A New York, Il museo del sesso dedica una dettagliatissima mostra a Samuel Steward (1909-1993), professore universitario, artista del tatuaggio e noto pornografo. Foto, diari, disegni e strumenti di vario genere che raccontano la vita di un uomo non solo ossessionato dal sesso (con una decisa predilezione per marinai e gigolò induriti dalla vita ), ma anche proiettato verso la ricerca, lo stimolo intellettuale. Per anni tenne infatti fitte corrispondenze con le maggiori figure letterarie dell'epoca e frequentò sia Thomas Mann che André Gide.

Instancabile viaggiatore, soggiornò in Francia, Svizzera e Scandinavia dove scrisse per i più seguiti rotocalchi erotici, stringendo una forte amicizia con il celebre illustratore Tom Of Finland.
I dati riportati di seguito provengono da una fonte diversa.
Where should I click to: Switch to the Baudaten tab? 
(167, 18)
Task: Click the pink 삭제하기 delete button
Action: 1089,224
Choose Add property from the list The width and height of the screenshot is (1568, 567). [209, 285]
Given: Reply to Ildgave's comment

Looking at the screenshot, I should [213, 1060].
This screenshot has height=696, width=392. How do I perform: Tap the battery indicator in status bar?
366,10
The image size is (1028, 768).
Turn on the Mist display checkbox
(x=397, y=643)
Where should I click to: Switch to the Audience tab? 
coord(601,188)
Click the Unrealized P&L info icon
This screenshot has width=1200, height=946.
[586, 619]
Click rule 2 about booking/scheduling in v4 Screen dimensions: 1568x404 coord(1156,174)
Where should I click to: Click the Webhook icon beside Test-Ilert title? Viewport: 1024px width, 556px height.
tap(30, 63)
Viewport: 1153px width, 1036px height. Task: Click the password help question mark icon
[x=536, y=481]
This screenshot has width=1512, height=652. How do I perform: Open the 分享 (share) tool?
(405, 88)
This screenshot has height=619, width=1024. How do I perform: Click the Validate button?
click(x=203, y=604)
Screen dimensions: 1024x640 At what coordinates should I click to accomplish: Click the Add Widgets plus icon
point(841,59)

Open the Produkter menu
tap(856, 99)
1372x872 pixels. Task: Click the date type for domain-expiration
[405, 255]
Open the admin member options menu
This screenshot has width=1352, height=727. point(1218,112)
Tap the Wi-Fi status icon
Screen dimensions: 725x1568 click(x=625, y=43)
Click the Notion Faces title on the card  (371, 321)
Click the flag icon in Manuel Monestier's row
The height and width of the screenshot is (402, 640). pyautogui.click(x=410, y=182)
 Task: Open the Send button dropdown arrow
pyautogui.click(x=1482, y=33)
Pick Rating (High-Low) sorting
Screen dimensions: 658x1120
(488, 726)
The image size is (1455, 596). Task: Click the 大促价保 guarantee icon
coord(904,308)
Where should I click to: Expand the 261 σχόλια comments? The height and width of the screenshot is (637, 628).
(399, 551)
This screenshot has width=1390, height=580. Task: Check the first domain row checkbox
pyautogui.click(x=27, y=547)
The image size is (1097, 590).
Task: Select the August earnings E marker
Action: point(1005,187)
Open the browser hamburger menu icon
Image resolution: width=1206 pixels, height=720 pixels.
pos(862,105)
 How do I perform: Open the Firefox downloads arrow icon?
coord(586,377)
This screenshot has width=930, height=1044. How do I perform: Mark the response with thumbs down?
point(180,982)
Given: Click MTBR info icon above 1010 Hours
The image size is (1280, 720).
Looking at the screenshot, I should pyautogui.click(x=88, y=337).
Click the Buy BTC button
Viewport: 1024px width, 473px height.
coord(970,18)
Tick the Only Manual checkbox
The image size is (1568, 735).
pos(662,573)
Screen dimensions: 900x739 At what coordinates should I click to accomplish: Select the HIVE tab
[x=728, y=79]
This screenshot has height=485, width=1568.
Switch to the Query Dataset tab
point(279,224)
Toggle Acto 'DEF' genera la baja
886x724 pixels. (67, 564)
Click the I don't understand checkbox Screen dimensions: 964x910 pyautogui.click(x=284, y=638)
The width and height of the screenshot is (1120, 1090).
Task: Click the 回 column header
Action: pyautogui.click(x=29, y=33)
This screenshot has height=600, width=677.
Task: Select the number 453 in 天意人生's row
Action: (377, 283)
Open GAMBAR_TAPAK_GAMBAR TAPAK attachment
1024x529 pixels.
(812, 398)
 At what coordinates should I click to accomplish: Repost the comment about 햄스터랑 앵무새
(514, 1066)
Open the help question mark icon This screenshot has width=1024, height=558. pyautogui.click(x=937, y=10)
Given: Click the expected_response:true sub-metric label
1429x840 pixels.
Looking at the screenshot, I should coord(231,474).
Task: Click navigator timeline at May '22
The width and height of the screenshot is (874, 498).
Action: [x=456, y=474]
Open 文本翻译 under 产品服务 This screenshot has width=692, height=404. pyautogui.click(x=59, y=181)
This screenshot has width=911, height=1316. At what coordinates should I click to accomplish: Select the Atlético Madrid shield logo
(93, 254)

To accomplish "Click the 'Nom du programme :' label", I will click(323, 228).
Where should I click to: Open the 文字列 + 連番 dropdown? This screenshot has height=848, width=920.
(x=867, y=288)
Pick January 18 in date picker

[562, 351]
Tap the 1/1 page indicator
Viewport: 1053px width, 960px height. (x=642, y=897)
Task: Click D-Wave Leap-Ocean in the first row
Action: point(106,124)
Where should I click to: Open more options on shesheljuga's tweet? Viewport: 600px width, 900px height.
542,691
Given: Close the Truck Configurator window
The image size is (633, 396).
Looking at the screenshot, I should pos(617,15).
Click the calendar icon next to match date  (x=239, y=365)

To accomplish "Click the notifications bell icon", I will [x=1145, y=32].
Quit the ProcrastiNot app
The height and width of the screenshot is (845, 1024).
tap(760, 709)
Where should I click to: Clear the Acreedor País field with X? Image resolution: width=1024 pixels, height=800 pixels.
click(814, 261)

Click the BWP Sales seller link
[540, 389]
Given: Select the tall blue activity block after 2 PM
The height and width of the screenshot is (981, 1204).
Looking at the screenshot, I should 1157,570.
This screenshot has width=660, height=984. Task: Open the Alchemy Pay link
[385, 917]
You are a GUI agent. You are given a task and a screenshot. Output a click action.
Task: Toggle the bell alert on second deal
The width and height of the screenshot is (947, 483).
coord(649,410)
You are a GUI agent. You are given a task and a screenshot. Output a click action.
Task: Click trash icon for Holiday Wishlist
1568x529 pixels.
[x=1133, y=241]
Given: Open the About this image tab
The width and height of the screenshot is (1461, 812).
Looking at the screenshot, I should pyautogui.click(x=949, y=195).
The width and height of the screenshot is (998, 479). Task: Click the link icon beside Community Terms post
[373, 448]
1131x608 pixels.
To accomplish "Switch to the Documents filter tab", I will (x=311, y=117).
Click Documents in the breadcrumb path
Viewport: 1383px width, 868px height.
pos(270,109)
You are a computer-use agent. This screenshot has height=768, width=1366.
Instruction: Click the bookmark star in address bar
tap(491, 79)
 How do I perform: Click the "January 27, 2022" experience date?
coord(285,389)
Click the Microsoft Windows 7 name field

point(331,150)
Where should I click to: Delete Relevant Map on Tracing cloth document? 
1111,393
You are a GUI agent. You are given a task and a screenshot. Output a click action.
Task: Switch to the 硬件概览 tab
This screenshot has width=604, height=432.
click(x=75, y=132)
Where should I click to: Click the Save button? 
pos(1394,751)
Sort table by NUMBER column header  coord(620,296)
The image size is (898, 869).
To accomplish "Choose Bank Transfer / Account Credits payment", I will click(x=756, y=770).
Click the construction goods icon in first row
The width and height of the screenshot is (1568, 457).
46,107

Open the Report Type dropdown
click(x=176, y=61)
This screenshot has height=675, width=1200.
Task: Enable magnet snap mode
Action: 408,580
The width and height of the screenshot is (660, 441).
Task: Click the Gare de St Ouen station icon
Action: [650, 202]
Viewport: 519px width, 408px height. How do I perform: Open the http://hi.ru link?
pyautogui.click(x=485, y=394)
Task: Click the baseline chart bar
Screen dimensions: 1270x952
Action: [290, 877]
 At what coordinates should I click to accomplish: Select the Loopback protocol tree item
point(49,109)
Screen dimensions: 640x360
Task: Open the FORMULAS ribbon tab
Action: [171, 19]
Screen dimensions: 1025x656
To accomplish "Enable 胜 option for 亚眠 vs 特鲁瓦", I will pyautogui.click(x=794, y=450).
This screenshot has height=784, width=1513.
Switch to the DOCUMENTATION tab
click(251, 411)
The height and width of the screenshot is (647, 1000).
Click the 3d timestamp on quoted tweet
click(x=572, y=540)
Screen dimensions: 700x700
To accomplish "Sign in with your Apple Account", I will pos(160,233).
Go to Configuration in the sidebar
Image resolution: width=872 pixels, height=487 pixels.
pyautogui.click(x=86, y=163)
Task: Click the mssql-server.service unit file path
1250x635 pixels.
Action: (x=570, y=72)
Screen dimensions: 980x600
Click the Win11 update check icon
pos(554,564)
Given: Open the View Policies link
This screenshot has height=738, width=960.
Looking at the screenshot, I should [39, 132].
Ossessionato dal mito di Oscar Wilde, Steward, caparbio come non mai, riuscì ad incontrare anche il famigerato Lord Alfred Douglas (l'amante che causò la rovina dello scrittore), sedurlo e ricongiungersi così almeno idealmente con l'autore del Ritratto di Dorian Gray, ma la lista degli amanti celebri di Steward è davvero chilometrica e include nomi entrati ormai nella leggenda come Rodolfo Valentino e Rock Hudson. La mostra si concluderà in gennaio.